しかし、この名古屋進出に関する計画も、その重要メンバーの一人として参加することになっていた筆者自身も、知らなかったというほど、秘密裏に進められていた同計画も小堀社長に発覚することとなり、関東各地に出張で散らばっていたわれわれも、即時帰任命令が出され、成田の社長邸に集結することとなった。
小堀としては、簾の緩んだ組織を固め、再スタートを切ろうという狙いもあったと思う。その当時、組織としては、部長、次長、班長、その下にもいろいろ階級があった。その当時部長はほぼ全員クビになったと記憶するが、当時筆者は次長という立場にあり、役職としては最も上の責任ある立場におかされていた。
筆者は、名古屋行きについては、全く考えていないばかりか、この道からどう早く円満に足を洗うかということだけを考えていた時期でもあった。

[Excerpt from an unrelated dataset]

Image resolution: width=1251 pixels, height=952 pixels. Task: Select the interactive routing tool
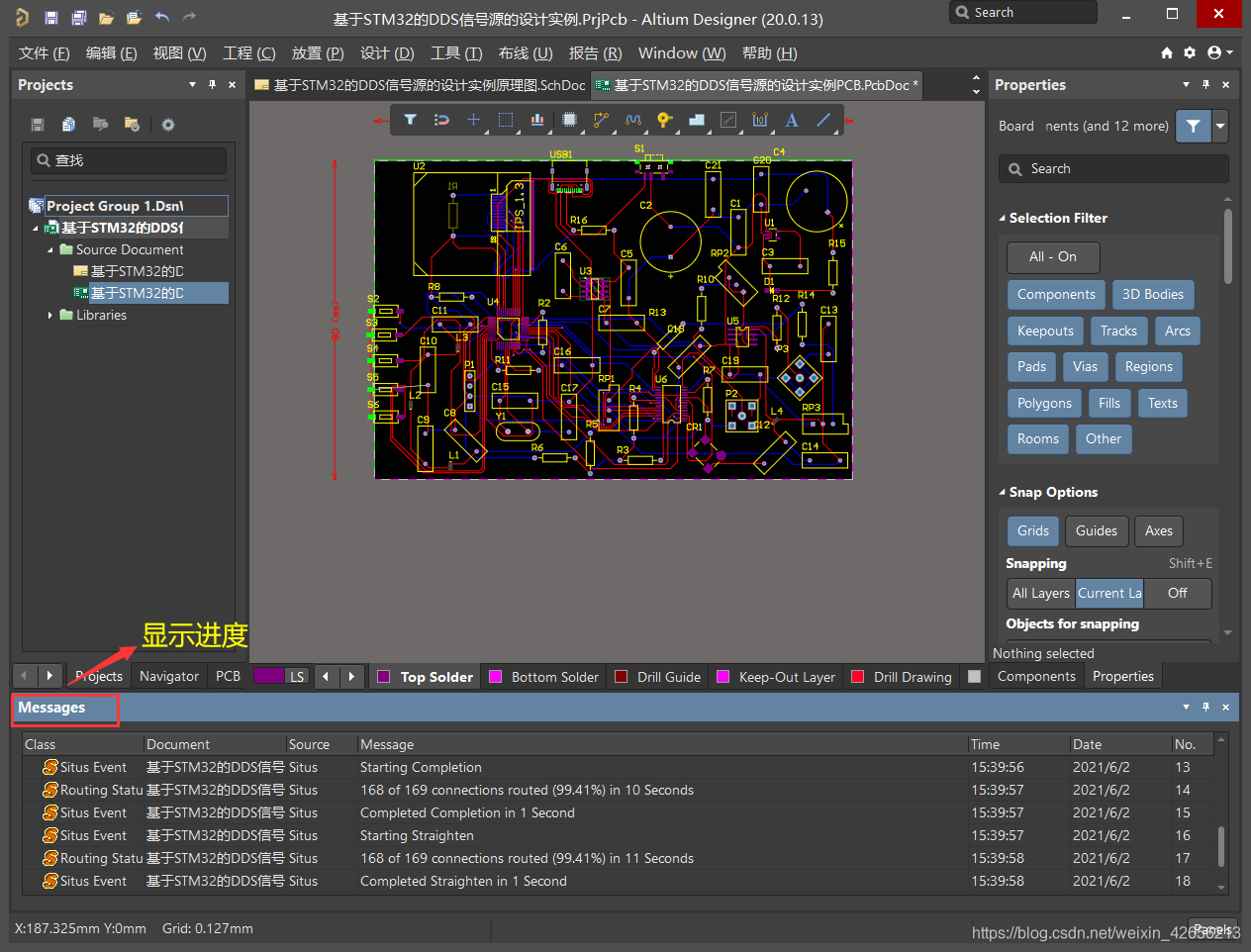click(x=601, y=120)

小堀邸に結集された中で、筆者は組織体制を健全化し、民主的な経営方針を打ち出していくべきであるという具体的な形で提言を行ったのであるが、千葉に帰ったら、その事で反小堀派の代表から呼び出され「君は小堀を擁護する演説をぶったようだが、君は何としてもわれわれが名古屋に連れて行く」と勝手に決めていて、しかも高圧的な態度で筆者の翻意をせまるのであった。
筆者は、おとなしく紳士的に契約するということから、従来から契約者からは大変評価され、再度の契約なども筆者が来るのを待っているという方も多くなったが、このようなやり方について、拡張員の仲間からは、「仲里はインテリぶっているからいやだ」ということで、さんざんけむたがられ、麻雀や競輪、競馬等の博打一切をやらない筆者の存在は、あのような世界ではごく少数派に属するため、けむたがられるのはごく当然のことであったともいえる。
名古屋派遣の主要メンバーとして、筆者自身も知らないあいだに勝手に参加することを決定した裏には、筆者が株を保有していて、その資金を活用するというだけの理由であって、その他の何事でもない。
その組織が解体されるまでの実態については、文芸春秋に連載され、社会問題として話題を呼んだこともあるが、その雑誌も今筆者の手元にはない。そこで、もっと具体的にいうと小堀というその実態は、われわれにも実は良くわからない。文芸春秋が連載で特集して報道されたことで、その全容がある程度浮き彫りにされたといってもよい。
そのような事件が発覚し、身の危険を感じた筆者は、身のまわりのものだけをタクシーに持ち込んで千葉のあるホテルに2泊することにした。